- _Texte fourni_:
+++++

Les pouvoirs du juge sont alors, dans cette hypothèse, entièrement conditionnés par l’intérêt du créancier. Dès lors que les parties respectent le sens de la mesure dans la rédaction de leur clause pénale, elles ont alors la liberté de prévoir l’étendue qu’elles entendent donner à la sanction d’une éventuelle inexécution.

La clause de résolution 

La résolution ou l’anéantissement du contrat est également présenté en droit français comme une sanction judiciaire. Toutefois, en présence d’une demande de résolution, l’étendue des pouvoirs reconnus au juge peut inciter les parties à se passer de son intervention.

Ainsi, la clause résolutoire est la clause par laquelle les parties conviennent qu’en cas d’inexécution, le contrat pourra être anéanti de plein droit sans l’intervention du juge. Elle a donc un rôle dissuasif en poussant le contractant défaillant à exécuter ses obligations. Cependant, si la menace n’a eu aucun effet dissuasif, elle permet d’écarter l’intervention du juge pour obtenir la résolution du contrat, les tribunaux se bornant à vérifier s’il y a réellement eu manquement et si les obligations inexécutées étaient visées par la clause.

+++++

- _Données fournies_:
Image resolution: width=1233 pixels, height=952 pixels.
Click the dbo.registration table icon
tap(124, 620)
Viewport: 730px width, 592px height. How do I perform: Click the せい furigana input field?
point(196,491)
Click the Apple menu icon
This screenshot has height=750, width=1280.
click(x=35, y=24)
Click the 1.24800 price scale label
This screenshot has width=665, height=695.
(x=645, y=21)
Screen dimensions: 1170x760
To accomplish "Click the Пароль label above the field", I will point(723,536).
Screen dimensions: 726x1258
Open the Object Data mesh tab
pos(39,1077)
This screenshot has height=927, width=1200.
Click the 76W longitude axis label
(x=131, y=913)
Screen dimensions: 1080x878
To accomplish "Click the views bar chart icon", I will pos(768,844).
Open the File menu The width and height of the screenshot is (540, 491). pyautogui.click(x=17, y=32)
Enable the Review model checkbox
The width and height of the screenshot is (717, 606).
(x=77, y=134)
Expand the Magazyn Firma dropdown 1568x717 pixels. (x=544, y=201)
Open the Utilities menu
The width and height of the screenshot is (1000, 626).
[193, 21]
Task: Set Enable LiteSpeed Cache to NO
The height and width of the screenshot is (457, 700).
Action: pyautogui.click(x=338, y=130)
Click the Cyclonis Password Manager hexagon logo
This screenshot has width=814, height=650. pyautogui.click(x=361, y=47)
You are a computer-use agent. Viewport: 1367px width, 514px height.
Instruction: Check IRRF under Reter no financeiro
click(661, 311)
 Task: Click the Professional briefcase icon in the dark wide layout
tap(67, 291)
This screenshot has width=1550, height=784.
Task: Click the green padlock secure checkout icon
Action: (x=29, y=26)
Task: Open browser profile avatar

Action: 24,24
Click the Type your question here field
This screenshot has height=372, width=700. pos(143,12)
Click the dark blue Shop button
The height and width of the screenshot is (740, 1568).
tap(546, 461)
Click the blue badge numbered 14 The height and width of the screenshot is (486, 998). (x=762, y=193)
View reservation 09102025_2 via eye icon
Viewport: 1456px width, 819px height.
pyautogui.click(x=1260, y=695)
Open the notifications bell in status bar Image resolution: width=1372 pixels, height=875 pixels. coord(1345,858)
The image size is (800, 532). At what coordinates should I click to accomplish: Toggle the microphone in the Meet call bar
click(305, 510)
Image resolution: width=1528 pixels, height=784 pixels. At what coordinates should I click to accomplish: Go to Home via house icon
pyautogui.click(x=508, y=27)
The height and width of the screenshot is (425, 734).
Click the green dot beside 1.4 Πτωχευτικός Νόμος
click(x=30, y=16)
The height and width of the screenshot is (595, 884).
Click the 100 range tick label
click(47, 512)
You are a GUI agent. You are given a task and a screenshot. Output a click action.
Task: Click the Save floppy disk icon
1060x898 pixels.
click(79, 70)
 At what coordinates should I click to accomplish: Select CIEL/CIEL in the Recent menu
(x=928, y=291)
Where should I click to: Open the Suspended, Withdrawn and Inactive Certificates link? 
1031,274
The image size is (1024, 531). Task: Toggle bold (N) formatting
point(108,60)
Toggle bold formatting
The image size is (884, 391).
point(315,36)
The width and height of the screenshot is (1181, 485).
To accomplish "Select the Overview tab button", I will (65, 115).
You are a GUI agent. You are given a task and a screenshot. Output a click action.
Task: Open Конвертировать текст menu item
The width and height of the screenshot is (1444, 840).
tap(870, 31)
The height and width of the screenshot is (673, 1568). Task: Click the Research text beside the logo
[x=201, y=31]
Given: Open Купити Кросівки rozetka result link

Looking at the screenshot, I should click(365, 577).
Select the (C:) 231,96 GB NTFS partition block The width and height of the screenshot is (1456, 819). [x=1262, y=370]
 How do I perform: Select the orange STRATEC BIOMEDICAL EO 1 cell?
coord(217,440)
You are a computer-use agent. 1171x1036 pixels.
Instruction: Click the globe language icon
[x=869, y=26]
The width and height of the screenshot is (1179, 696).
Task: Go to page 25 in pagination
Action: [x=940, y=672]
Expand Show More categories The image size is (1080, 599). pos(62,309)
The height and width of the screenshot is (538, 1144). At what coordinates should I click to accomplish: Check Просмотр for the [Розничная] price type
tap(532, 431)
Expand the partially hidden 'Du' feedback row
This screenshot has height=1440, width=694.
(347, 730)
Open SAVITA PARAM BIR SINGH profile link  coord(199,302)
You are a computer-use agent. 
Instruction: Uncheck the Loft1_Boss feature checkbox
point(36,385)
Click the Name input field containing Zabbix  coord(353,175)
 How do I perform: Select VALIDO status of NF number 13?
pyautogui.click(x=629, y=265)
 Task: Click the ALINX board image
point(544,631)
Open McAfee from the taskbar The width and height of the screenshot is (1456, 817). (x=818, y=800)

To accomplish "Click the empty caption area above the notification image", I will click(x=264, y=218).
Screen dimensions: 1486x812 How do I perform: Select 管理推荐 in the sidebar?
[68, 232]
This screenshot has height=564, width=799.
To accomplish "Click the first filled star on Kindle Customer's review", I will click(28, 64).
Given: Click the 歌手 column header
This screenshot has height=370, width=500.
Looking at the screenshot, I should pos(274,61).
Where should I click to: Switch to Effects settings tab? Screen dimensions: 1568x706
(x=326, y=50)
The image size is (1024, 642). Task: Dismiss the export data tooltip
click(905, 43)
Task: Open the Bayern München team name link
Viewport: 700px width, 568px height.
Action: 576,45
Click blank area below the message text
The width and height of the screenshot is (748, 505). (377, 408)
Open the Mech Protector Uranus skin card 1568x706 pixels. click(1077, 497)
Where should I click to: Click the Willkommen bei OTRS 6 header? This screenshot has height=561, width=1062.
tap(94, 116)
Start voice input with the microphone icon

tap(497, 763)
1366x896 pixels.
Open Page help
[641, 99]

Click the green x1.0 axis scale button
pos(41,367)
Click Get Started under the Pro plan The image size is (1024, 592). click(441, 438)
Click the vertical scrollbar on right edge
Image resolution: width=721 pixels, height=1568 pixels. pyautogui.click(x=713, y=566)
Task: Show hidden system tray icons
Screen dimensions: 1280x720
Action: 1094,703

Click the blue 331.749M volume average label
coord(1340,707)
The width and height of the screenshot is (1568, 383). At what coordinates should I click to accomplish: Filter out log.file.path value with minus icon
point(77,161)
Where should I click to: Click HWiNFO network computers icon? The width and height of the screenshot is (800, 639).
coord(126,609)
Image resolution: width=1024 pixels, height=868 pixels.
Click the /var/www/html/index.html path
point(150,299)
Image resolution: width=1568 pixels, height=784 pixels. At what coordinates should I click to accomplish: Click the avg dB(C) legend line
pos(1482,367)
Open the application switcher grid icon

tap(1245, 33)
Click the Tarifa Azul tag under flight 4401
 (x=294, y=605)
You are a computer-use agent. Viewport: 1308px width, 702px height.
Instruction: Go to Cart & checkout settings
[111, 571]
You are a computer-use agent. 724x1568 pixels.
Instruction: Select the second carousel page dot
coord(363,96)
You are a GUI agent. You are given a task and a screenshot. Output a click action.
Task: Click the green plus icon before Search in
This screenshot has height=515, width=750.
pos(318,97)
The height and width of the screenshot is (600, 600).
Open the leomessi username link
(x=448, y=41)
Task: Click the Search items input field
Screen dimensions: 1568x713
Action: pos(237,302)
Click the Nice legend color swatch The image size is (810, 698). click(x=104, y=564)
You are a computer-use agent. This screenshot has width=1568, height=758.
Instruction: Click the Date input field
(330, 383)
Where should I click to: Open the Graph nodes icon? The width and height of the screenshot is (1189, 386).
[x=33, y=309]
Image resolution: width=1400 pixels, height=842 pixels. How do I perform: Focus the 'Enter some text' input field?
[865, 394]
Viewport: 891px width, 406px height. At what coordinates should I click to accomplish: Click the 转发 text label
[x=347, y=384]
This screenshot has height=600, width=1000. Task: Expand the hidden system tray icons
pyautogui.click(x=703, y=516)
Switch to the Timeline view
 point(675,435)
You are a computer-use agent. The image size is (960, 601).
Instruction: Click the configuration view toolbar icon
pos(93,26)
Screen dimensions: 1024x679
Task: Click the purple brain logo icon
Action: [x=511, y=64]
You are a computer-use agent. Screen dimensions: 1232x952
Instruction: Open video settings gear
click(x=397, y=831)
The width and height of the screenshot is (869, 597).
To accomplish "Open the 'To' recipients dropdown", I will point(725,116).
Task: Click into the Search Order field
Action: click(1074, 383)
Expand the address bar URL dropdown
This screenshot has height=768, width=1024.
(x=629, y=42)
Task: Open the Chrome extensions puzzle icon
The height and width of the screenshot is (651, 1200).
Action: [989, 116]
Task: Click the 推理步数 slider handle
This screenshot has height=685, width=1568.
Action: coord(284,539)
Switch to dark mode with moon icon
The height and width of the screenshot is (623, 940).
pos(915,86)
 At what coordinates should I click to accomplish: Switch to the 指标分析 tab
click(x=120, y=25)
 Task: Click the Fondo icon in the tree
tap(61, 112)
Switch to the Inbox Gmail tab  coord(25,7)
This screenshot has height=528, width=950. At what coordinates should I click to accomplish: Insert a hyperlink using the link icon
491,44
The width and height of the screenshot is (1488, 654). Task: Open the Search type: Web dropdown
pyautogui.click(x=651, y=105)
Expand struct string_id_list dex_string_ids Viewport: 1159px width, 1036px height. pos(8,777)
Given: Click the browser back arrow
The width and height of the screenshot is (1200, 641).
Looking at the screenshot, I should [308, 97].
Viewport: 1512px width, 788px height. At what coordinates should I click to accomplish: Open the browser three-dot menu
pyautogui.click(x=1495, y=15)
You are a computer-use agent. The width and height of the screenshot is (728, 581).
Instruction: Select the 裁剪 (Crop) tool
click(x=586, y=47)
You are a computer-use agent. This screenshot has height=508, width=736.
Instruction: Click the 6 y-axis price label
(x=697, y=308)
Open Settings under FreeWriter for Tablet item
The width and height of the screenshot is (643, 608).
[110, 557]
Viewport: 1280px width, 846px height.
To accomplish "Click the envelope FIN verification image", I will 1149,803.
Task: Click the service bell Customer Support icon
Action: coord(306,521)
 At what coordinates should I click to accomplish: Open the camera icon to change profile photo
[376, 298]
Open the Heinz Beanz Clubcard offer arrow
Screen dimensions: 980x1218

+++++

- _Tâches à réaliser_:
• a. Recopiez le passage du texte sur les clauses contractuelles qui commence par « La résolution ou » et se termine par « par la clause. ».
• b. Poursuivez la rédaction du texte sur les clauses contractuelles à la suite de sa dernière phrase.
Les entrées n'ont aucun lien avec le texte sur les clauses contractuelles.

- _Résultats de l'exercice_:
• a.
La résolution ou l’anéantissement du contrat est également présenté en droit français comme une sanction judiciaire. Toutefois, en présence d’une demande de résolution, l’étendue des pouvoirs reconnus au juge peut inciter les parties à se passer de son intervention.

Ainsi, la clause résolutoire est la clause par laquelle les parties conviennent qu’en cas d’inexécution, le contrat pourra être anéanti de plein droit sans l’intervention du juge. Elle a donc un rôle dissuasif en poussant le contractant défaillant à exécuter ses obligations. Cependant, si la menace n’a eu aucun effet dissuasif, elle permet d’écarter l’intervention du juge pour obtenir la résolution du contrat, les tribunaux se bornant à vérifier s’il y a réellement eu manquement et si les obligations inexécutées étaient visées par la clause.

• b.
Attention, la clause n’est pas acceptée dans tous les contrats, elle peut être prohibée par des dispositions spéciales notamment lorsqu’elle est conclue en faveur de l’employeur dans un contrat de travail.

Une fois l’inexécution constatée, il peut ainsi soit saisir le juge d’une action en exécution forcée, soit demander la résolution judiciaire du contrat, soit appliquer la clause de résolution. Si le créancier de l’obligation non exécutée décide de mettre en œuvre la clause, la résolution sera acquise sans l’intervention du juge.

Toutefois, ce choix peut être écarté si la clause prévoit une résolution automatique. Ce genre de clause est rare, car elle est non seulement rigoureuse pour le débiteur, mais peut être également désavantageuse pour le créancier. Cependant, le juge est simplement évincé du prononcé de la résolution, ce qui n’exclut pas qu’il soit saisi afin de la constater.

Le créancier pourra saisir dans l’urgence le juge des référés dans le cas où le débiteur refuse de s’incliner devant la résolution du contrat. Dans une procédure de référé, le rôle du juge est alors simplement celui de constater la résolution, à condition que la situation soit urgente. Par conséquent, dans l’hypothèse où le débiteur saisit le juge pour contester le bien-fondé de l’inexécution, le juge ne pourra que constater l’absence d’abus dans la mise en œuvre de la clause résolutoire.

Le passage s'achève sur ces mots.